Comment réussira-t-elle à caser ses 75 chats rescapés ?    

Dans son refuge aménagé derrière sa maison, dans un joli rang de la Beauce, Annie s'occupe de ses petits protégés: 75 chats. Soixante-quinze rescapés qu'elle abrite, nourrit, soigne, fait vacciner et stériliser à ses frais, en espérant les faire adopter ensuite.

Ce n'est pas une mince tâche. Elle aura beau leur consacrer un site web et une page Facebook, vanter leur bonne santé, leur beauté et leurs prouesses, pour chaque chat qu'elle réussit à faire adopter, quatre ou cinq autres viendront gonfler les rangs de son armée de «petits amours», comme elle les appelle affectueusement.

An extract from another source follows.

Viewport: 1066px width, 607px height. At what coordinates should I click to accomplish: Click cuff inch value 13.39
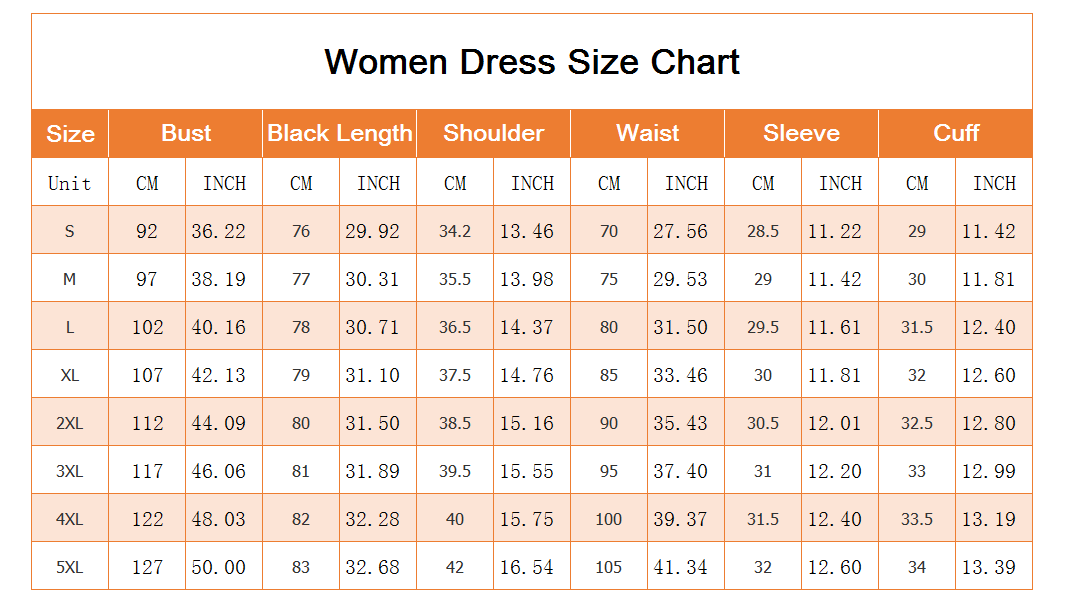coord(988,567)
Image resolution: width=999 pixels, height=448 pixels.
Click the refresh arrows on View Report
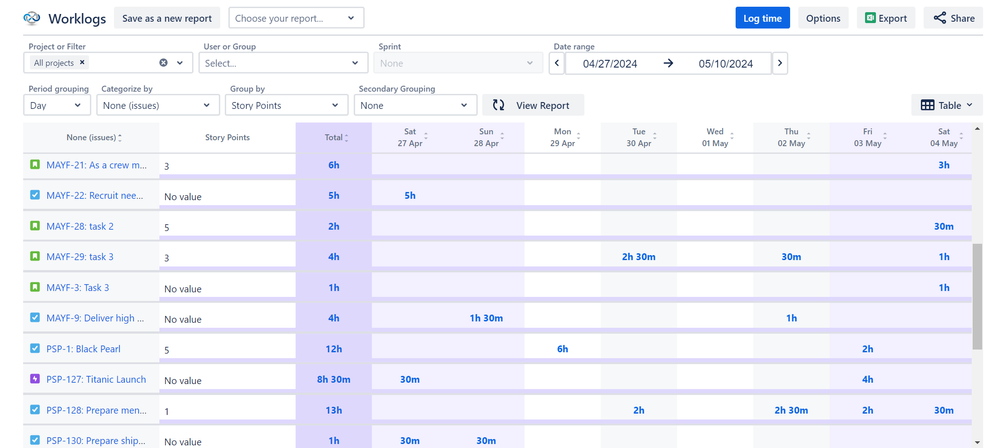[x=498, y=105]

Certains viennent d'arriver, d'autres sont là depuis plusieurs mois déjà, dans de grands enclos grillagés, où ils attendent qu'on vienne les chercher. Des orphelins nourris au biberon, des chats trouvés, d'autres dont les maîtres ne voulaient simplement plus. Et même un chat rose, probablement peint à l'aérosol par un imbécile qui ne savait pas trop quoi faire de son samedi soir.

Annie ne se décourage pas. En fait, je devrais plutôt dire: Annie se décourage rarement. Car il lui arrive de se demander comment elle réussira à tous les caser et, surtout, combien viendront se rajouter, semaine après semaine, à ceux qui attendent déjà. Et elle se désole du sort de ceux qu'elle ne peut sauver. Annie a le coeur grand comme un autobus et une patience infinie. Elle ne juge pas, même s'il serait facile de le faire devant les prétextes invoqués par ceux qui lui laissent cette marmaille sur les bras. Elle accueille ces «petits amours», sans poser de questions.

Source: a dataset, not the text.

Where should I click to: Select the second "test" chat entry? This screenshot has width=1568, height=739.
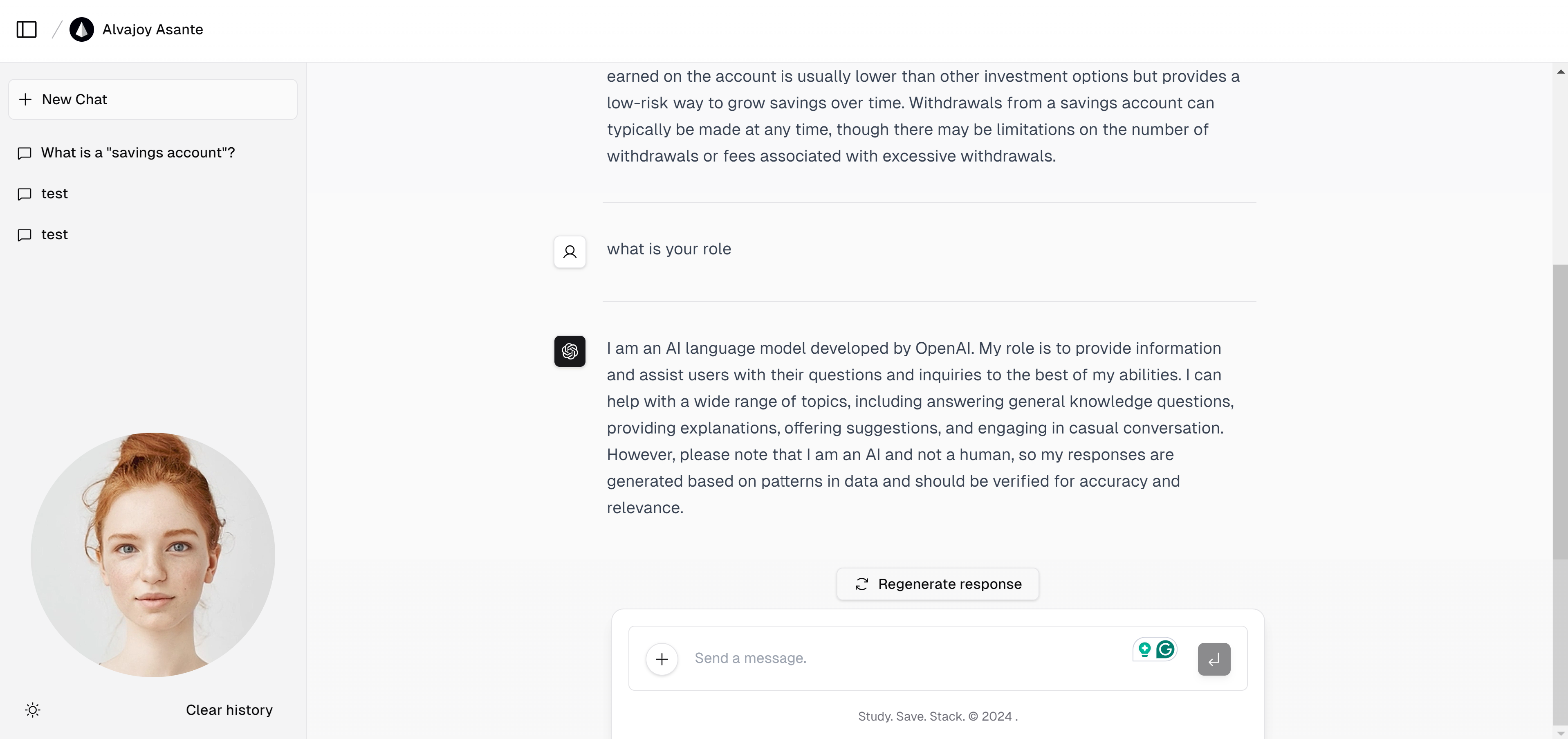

En quittant le refuge d'Annie, l'autre jour, je me demandais comment je pourrais l'aider au-delà de ce que je fais déjà. L'aider non pas à mettre la clé sous la porte définitivement, mais lui apporter un peu de répit, faire avancer les choses et lui permettre d'aller reposer sa tête et son coeur en se promenant tranquillement dans ses champs, avec sa chienne Molly, une autre rescapée. J'en suis venue à la conclusion que notre société, en plus de bien d'autres lacunes, manque de courage. Et je me demande maintenant qui aura le courage d'agir pour faire changer les choses.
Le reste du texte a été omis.